# Flow hibacks default FAR forward than other bindings?



## slyder (Jan 18, 2010)

There should be a threaded rod on the end of one of the cables or on the highback built into the lever to decrease the forward lean. 
Don't remember how I set my boys 5's we sold them early this year...


----------



## john doe (Nov 6, 2009)

On the bottom of the base plate there is an adjustment for where the cable is anchored. If you move one or both ends of the cable towards your heel it will reduce the forward lean.


----------



## Sincraft (Sep 6, 2010)

john doe said:


> On the bottom of the base plate there is an adjustment for where the cable is anchored. If you move one or both ends of the cable towards your heel it will reduce the forward lean.


yea did as both of you mentioned. The screw down is set to lowest, and cable is in the correct position under the binding.

Looking at the pictures for flow bindings on evo, I see they have a far more forward lean than other bindings. Have 4 other binding side view shots and jumping back and forth, they all seem slightly different with the flow far more forward. My bindings apparently (the old ones) had the least forward lean, almost NONE.

I can say that using these has improved my riding as if Ive been riding all year this year, HAHAHA thanks east coast 60 degree temps and rain, 12 lousy times out this year.


----------



## Sincraft (Sep 6, 2010)

actually, I guess I figured it out.

Flow fives have two points of adjustment only (other than hiback lean)

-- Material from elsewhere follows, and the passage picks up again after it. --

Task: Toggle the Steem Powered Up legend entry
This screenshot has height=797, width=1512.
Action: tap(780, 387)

If you move to the one point, and then adjust the cable under the binding accordingly, the lean is FAR more agressive than the default setting.

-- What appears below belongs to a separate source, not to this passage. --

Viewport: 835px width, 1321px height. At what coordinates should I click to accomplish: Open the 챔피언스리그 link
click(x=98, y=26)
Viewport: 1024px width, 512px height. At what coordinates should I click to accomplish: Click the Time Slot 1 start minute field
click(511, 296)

The problem is, if you don't set this forward, and bought bindings on the larger side of the chart, then you will either have 1. a very far forward lean or 2. need to alter the binding vertically on the board to allow the boot to center.

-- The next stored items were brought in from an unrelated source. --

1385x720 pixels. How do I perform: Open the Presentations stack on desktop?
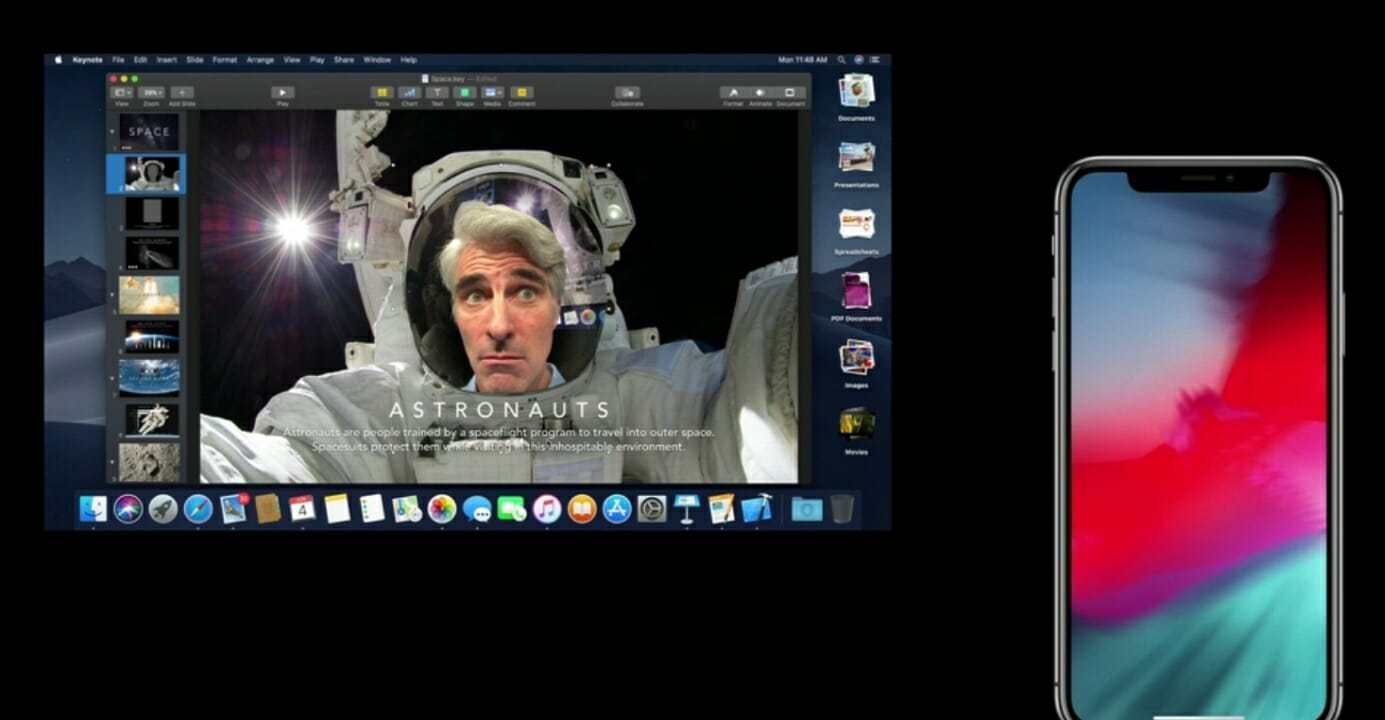[x=857, y=158]
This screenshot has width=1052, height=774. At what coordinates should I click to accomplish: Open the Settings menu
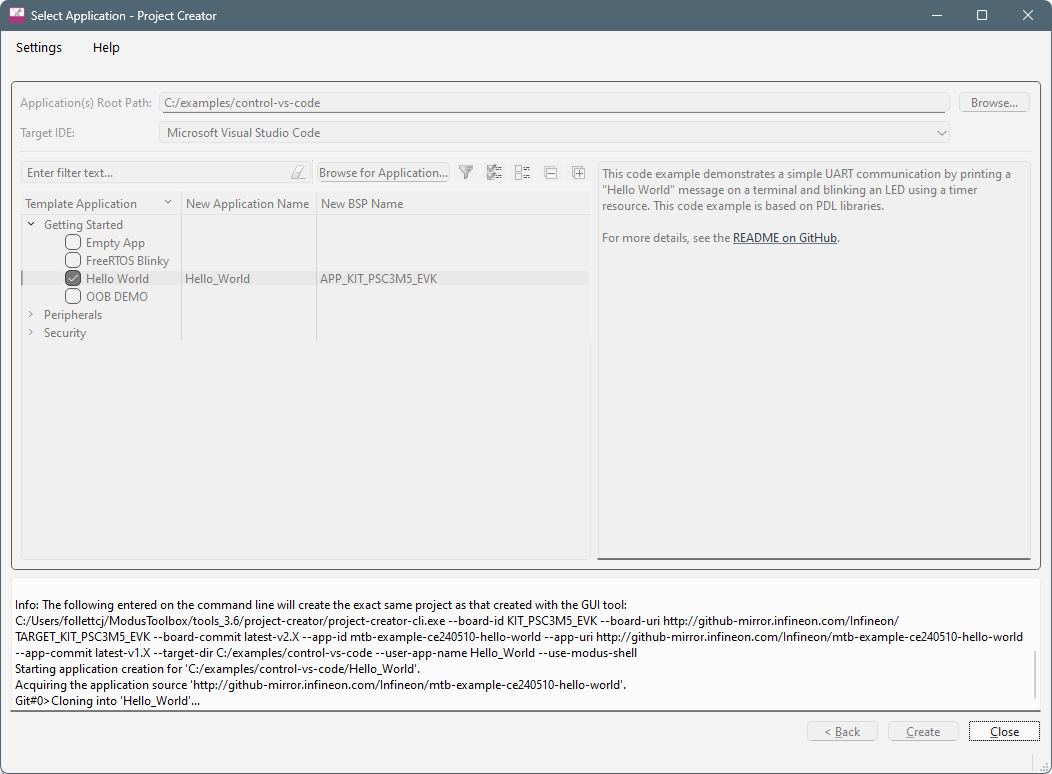click(x=39, y=48)
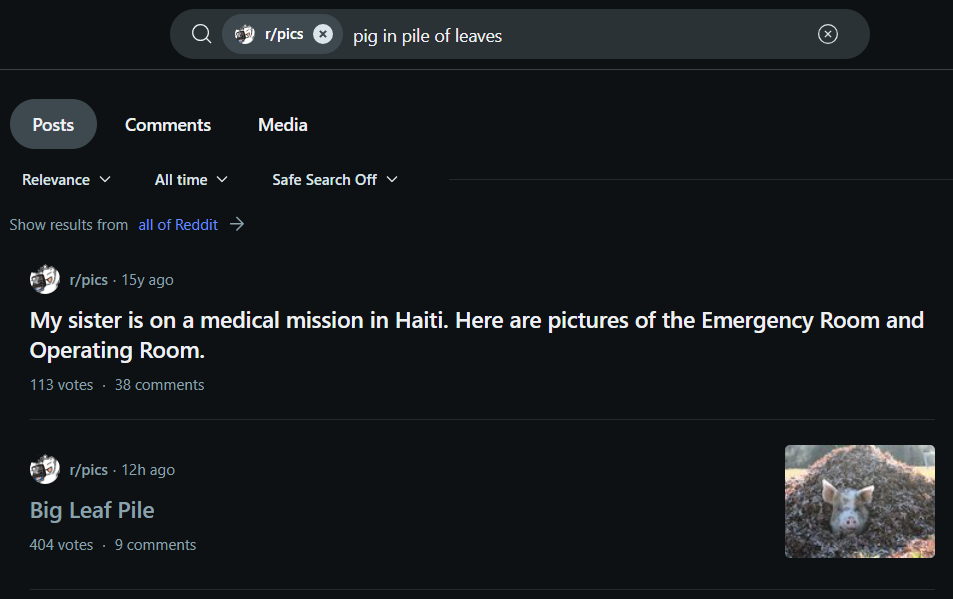
Task: Open the All time filter dropdown
Action: point(191,180)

Bottom line : BIG design flaw in my opinion. The hiback vertical (not lean) adjustment should not change the hiback lean, yet it does.

And yes, I'm definitely doing it correctly. Watched flows video, and several other videos and charts to ensure I was doing it right.

Very odd. I would think a junior level engineer would even catch this flaw. Unless by design, however I can't imagine how.

This would also denote that if you need to, you should go AGAINST the chart recommendation from flow recommending that if you wear a size 10.5 or more, that you should go for the XL bindings. Mine are a size 12 but the boot footprint is more along the lines of what a 11.5 space takes up.

Sigh


----------



## campfortune (Apr 22, 2008)

I will never buy from Flow again. Flimsy material and terrible customer service.


----------



## Nivek (Jan 24, 2008)

campfortune said:


> I will never buy from Flow again. Flimsy material and terrible customer service.


When and what bindings?

Blind statements like this are pointless and dumb.


----------



## solucien (Jan 11, 2012)

when you moved the hiback position forward for centering your boot, did you move the cable-ends on the bottom of the baseplate on BOTH sides, or just on ONE?
You should move it only on ONE side, and then you should have a normal forward-lean.
If you moved both sides, then yes you will experience an aggressive fwd-lean.
hope this helps.
thnx!





Sincraft said:


> actually, I guess I figured it out.
> 
> Flow fives have two points of adjustment only (other than hiback lean)
> 
> ...


----------



## Lowlyffe (Jun 8, 2011)

campfortune said:


> I will never buy from Flow again. Flimsy material and terrible customer service.


Not likely. Flow has an excellent customer service record. And as far as build quality it is very reliable.


----------